The script will also:

  • create a template config file (default is ~/.reconfig/config) if it does not exist, but you'll need to fill in your own credentials before it will work.
  • attempt to update IRC with reconfig status. To do so, it uses a minimal bash IRC client called ii. You can download ii from their website, or install it via a package manager (e.g. port install ii). Updating irc is non-fatal, but make sure ii is in your PATH if you want it to work.
  • create a temporary folder (/tmp/reconfig) to store the reconfig files. When starting a new reconfig, you should delete the reconfig folder corresponding to an older run of the script before attempting to run it again.

Updating the pinned version of mozharness on mozilla-central

The revision of mozharness used by a particular branch of mozilla code is now tracked in-tree. As a courtesy to developers and sheriffs, CiDuty is expected to update the pinned revision in the mozilla-central integration branch when they move the production tag. The change will be merged from mozilla-central to other branches by sheriffs as part of their normal duties.

The pinned revision is tracked in this file: http://hg.mozilla.org/mozilla-central/file/920ded6a1f77/testing/mozharness/mozharness.json

Update the revision in the file to point to the revision of the new mozharness production tag and land normally.

NOTE: once all of mozharness moves in-tree, this step will be unnecessary.

Updating master/master_config.json

If you have added/removed a platform that will change the content of master/master_config.json in tools/buildfarm/maintenance/production_masters.json, you'll need to manually update the masters that this change impacts because the end_to_end_reconfig.sh script does not do this step. bug 1215294 opened to enable this in the script.

Example

cd /builds/buildbot/tests1-linux64/ 
export PRODUCTION_MASTERS=tools/buildfarm/maintenance/production-masters.json
python buildbot-configs/update-master-json.py $PRODUCTION_MASTERS master/master_config.json
make checkconfig
make reconfig

Help, my reconfig failed!

Assuming you're using the end_to_end_reconfig.sh script, you can resume after fixing the error. Errors and exit state can be found in the manage_masters-##########.log which is created in /tmp/reconfig by default. The hourly auto reconfig logs are in the bb dir as reconfig.{log,lock}.

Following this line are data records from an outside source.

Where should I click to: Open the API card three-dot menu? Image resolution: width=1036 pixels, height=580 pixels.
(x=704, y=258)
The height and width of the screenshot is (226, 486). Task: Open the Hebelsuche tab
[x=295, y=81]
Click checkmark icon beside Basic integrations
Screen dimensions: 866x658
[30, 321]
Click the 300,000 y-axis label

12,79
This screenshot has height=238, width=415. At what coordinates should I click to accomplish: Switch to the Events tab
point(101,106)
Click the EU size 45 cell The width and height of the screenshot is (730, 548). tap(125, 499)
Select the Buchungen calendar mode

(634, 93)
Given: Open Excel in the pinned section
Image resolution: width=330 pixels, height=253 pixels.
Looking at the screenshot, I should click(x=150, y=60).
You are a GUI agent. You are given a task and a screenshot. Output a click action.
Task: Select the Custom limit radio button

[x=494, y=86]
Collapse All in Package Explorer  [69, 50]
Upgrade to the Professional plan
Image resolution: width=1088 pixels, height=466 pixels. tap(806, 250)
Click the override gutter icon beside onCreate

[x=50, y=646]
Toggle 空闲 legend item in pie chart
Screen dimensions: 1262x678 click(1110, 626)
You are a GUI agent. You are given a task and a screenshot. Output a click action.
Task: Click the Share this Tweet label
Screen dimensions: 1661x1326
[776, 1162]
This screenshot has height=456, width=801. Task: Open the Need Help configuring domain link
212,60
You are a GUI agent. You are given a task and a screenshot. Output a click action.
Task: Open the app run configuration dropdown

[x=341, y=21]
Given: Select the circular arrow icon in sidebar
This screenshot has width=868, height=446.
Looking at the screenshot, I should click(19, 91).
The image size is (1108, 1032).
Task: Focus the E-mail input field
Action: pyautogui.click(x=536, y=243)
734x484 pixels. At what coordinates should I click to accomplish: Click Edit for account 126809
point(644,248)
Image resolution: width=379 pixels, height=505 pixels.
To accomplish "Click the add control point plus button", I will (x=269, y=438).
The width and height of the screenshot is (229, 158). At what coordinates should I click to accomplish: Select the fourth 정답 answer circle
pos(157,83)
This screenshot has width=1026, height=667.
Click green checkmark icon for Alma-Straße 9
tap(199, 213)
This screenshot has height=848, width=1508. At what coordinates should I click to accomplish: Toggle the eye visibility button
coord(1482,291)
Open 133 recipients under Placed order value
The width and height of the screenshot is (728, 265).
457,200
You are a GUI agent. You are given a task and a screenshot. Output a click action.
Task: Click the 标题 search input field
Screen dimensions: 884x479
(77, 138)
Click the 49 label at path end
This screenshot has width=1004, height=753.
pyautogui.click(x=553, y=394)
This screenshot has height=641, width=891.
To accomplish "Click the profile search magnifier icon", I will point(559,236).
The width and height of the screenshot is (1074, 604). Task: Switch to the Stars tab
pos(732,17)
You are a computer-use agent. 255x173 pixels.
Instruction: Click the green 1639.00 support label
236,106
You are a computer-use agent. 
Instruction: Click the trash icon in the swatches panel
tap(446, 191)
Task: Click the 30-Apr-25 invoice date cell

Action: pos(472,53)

Running the script again will yield the following menu:

* Please select one of the following options:
1) Continue with existing reconfig (e.g. if you have resolved a merge conflict)
2) Delete saved state for existing reconfig, and start from fresh
3) Abort and exit reconfig process

Number 1 is usually the best option here, especially if the hg operations actually succeeded during the previous attempt. This way the wiki/bugzilla updates will still be properly applied.

Help, my reconfig is stuck!

Reconfigs can take as little as 30 minutes to run, but can take up to 2 hours depending on how busy the systems are.

In general, linux test masters are the slowest to reconfig. You can tail the manage_masters-##########.log to keep up with progress. By default, this log is created in /tmp/reconfig. The hourly auto reconfig logs are in the bb dir as reconfig.{log,lock}.

If the reconfig gets stuck, see How To/Unstick a Stuck Slave From A Master.